Scala Turns Ten Today
Ten years ago today, Michel Schinz announced the first implementation of the Scala programming language. When announced, it was describe as "a language that smoothly integrates object-oriented and functional programming" and which "is designed to express common programming patterns in a concise, elegant and type-safe way."
The original announcement reads:
We'd like to announce availability of the first implementation of the Scala programming language. Scala smoothly integrates object-oriented and functional programming. It is designed to express common programming patterns in a concise, elegant, and type-safe way. Scala introduces several innovative language constructs. For instance:
- Abstract types and mixin composition unify ideas from object and module systems.
- Pattern matching over class hierarchies unifies functional and object-oriented data access.
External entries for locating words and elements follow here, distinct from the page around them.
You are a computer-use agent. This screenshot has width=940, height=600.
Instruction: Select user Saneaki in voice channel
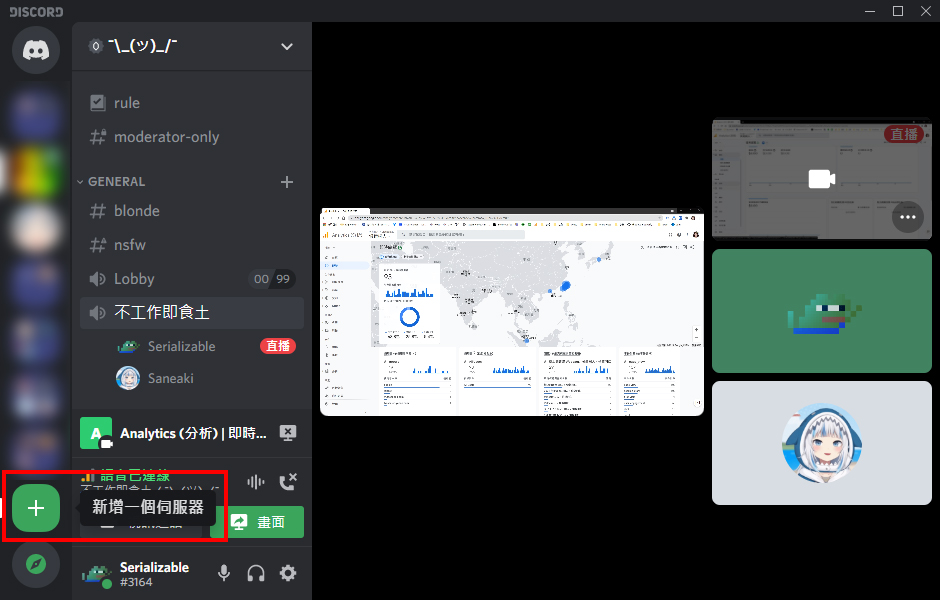click(170, 378)
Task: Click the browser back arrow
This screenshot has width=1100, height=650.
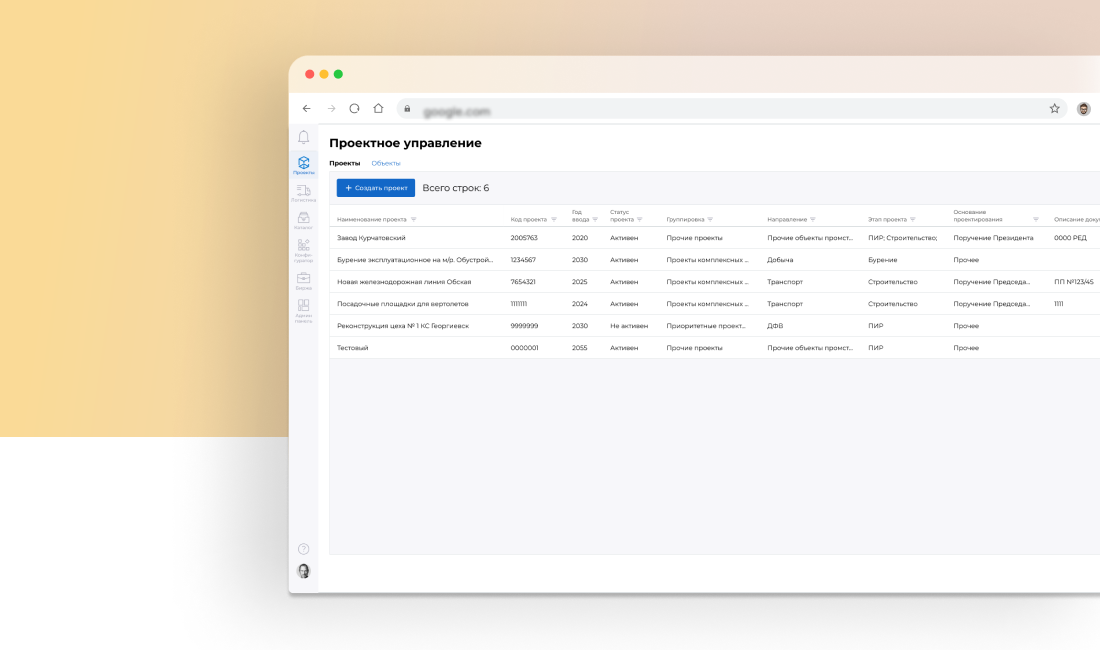Action: pyautogui.click(x=307, y=108)
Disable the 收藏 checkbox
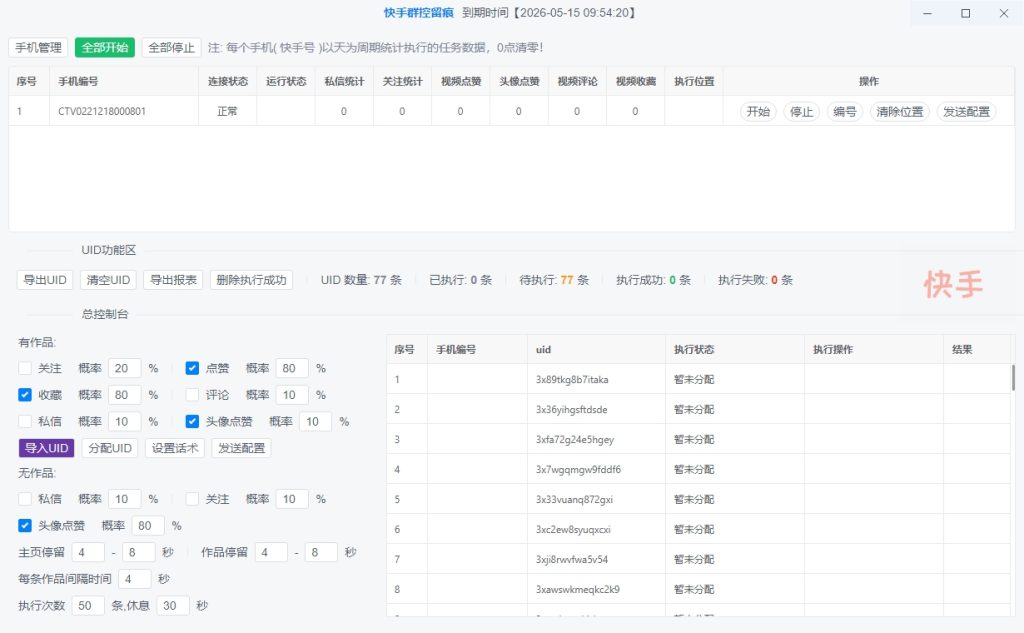The width and height of the screenshot is (1024, 633). click(24, 394)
It greatly simplifies the processing of XML trees.
- A flexible syntax and type system enables the construction of advanced libraries and new domain specific languages.
At the same time, Scala is compatible with Java. Java libraries and frameworks can be used without glue code or additional declarations.
The current implementation of Scala runs on Java VM. It requires JDK 1.4 and can run on Windows, MacOS, Linux, Solaris, and most other operating systems. A .net version of Scala is currently under development.
Although the .net version is no longer being maintained, the goal was to provide a common language that would run on both VMs and allow portability between operating systems. However, advances in the JVM's JiT and an increasing dependence on the Java bytecode meant that the .net version was discontinued when Scala 2.10 was released.
Scala has brought functional programming to mainstream JVM languages, and directly stimulated Java 8's upcoming inclusion of lambdas (often incorrectly called closures) and default methods for interfaces. Both of these have been available in Scala since the early days via functions and traits, and their acceptance provided new ways of programming in more concise and testable ways.
With Scala's success came its complexity, as the language features can be used for both great and poor readability. By allowing any Unicode identifiers to be used as method names and functions (including symbolics) the standard Scala library has grown to include emoticons functions such as
:\ amongst others. Scala's trade-off is to improve writeability at the potential cost of its readability.
Finally, Scala still sees itself as a research language, trying out new features and deprecating older functionality (such as the original Actors package, which brought it fame similar to Go's coroutines). The generated bytecode varies from release to release, which means there is limited open-source projects compiled for anything but the current release of Scala, and although 2.10 has been available for over a year, the transition between major Scala releases is often a painful one.
With this year's release of Java 8 bringing a subset of Scala features to the JVM it will be interesting to see what Scala adds next. Binary compatibility would bring stability to the language but seems as far off now as it did almost a decade ago, but time will tell.
Where do you think Scala will go in the next ten years?